■ INSTRUCTIONS FOR THE TASK
Copy each of the following rows word for word, with nothing changed.
===============
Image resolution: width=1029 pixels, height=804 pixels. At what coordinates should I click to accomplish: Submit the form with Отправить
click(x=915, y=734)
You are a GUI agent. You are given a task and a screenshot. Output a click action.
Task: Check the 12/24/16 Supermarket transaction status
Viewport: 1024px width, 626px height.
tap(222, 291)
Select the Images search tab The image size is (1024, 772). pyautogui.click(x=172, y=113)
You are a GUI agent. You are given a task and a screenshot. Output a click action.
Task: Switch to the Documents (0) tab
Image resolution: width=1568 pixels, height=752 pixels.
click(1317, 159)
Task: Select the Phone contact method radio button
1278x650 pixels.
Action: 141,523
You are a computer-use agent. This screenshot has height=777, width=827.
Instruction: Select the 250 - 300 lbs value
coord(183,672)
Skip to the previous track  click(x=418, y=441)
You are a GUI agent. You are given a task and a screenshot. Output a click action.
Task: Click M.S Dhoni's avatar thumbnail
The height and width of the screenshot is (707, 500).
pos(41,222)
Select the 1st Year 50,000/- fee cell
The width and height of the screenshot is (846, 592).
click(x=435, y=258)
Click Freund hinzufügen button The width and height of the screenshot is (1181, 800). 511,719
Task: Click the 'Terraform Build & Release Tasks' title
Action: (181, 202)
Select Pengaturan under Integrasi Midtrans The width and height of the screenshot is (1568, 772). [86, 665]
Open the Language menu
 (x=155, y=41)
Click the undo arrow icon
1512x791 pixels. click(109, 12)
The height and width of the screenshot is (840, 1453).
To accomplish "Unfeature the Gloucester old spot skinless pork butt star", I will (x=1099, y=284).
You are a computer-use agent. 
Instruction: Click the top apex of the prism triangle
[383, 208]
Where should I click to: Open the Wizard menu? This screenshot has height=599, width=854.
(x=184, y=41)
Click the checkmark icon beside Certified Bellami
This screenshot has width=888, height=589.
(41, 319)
===============
■ THE RESPONSE
Image resolution: width=1029 pixels, height=804 pixels. At what coordinates should I click to accomplish: Submit the form with Отправить
click(x=915, y=734)
You are a GUI agent. You are given a task and a screenshot. Output a click action.
Task: Check the 12/24/16 Supermarket transaction status
Viewport: 1024px width, 626px height.
tap(222, 291)
Select the Images search tab The image size is (1024, 772). pyautogui.click(x=172, y=113)
You are a GUI agent. You are given a task and a screenshot. Output a click action.
Task: Switch to the Documents (0) tab
Image resolution: width=1568 pixels, height=752 pixels.
click(1317, 159)
Task: Select the Phone contact method radio button
1278x650 pixels.
Action: 141,523
You are a computer-use agent. This screenshot has height=777, width=827.
Instruction: Select the 250 - 300 lbs value
coord(183,672)
Skip to the previous track  click(x=418, y=441)
You are a GUI agent. You are given a task and a screenshot. Output a click action.
Task: Click M.S Dhoni's avatar thumbnail
The height and width of the screenshot is (707, 500).
pos(41,222)
Select the 1st Year 50,000/- fee cell
The width and height of the screenshot is (846, 592).
click(x=435, y=258)
Click Freund hinzufügen button The width and height of the screenshot is (1181, 800). 511,719
Task: Click the 'Terraform Build & Release Tasks' title
Action: (181, 202)
Select Pengaturan under Integrasi Midtrans The width and height of the screenshot is (1568, 772). [86, 665]
Open the Language menu
 (x=155, y=41)
Click the undo arrow icon
1512x791 pixels. click(109, 12)
The height and width of the screenshot is (840, 1453).
To accomplish "Unfeature the Gloucester old spot skinless pork butt star", I will (x=1099, y=284).
You are a computer-use agent. 
Instruction: Click the top apex of the prism triangle
[383, 208]
Where should I click to: Open the Wizard menu? This screenshot has height=599, width=854.
(x=184, y=41)
Click the checkmark icon beside Certified Bellami
This screenshot has width=888, height=589.
(41, 319)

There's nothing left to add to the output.